The mother of a youth facing beheading for taking part in protests in Saudi Arabia has pleaded with US President Barack Obama to rescue her son
The boy, Shiite Ali al-Nimr
The woman made the plea in an interview published by the British daily, the Guardian Thursday.
The sentence against Shiite Ali al-Nimr, only 17 when he was arrested in February 2012, has drawn international condemnation over his young age and allegations that he was tortured into making a confession.
His mother, Nusra al-Ahmed speaking with the newspaper, said: “When I visited my son for the first time I didn’t recognise him,”
“I could clearly see a wound on his forehead. Another wound on his nose. They disfigured it. Even his body, he was too thin.
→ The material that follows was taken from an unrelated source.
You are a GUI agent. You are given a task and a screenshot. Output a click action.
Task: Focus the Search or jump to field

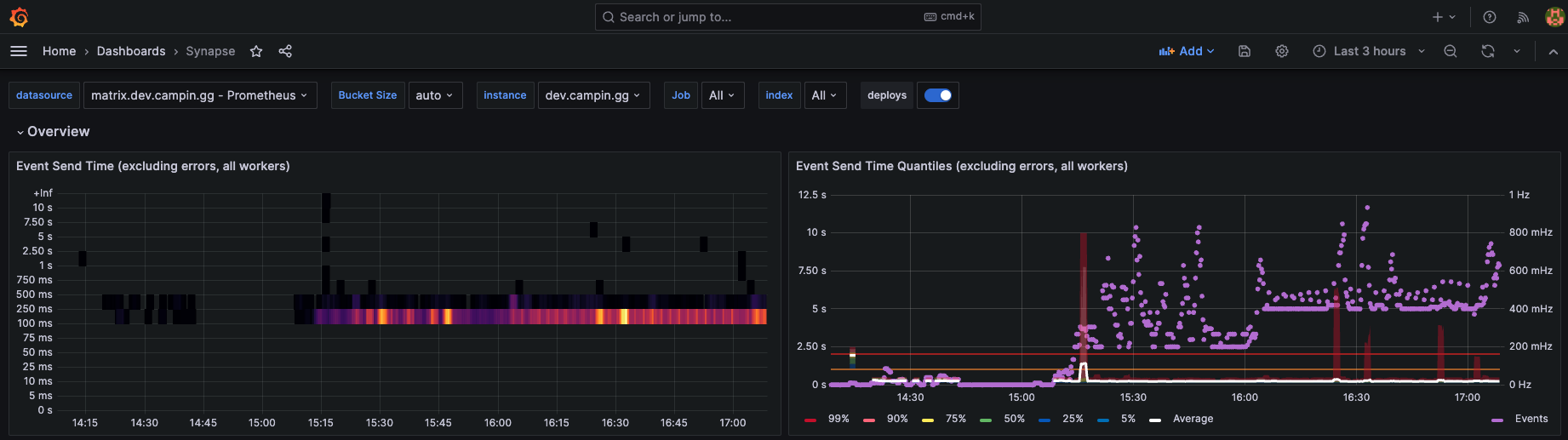[x=766, y=17]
“For a month he was peeing blood,” she added. “He said he felt like a mass of pain, his body was no more.”
In an interview with AFP last month, his father Mohammed al-Nimr said he hoped the king would save his son and warned that if his son is put to death the minority Shiite community could react violently.
Mother Nusra al-Ahmed called the sentence — which she said would involve her son being crucified after he is decapitated — “backwards in the extreme”.
“No sane and normal human being would rule against a child of 17 years old using such a sentence. And why? He didn’t shed any blood, he didn’t steal any property.”
She called on Obama to exert his influence on the Saudi authorities.
“He is the head of this world and he can interfere and rescue my son,” she said.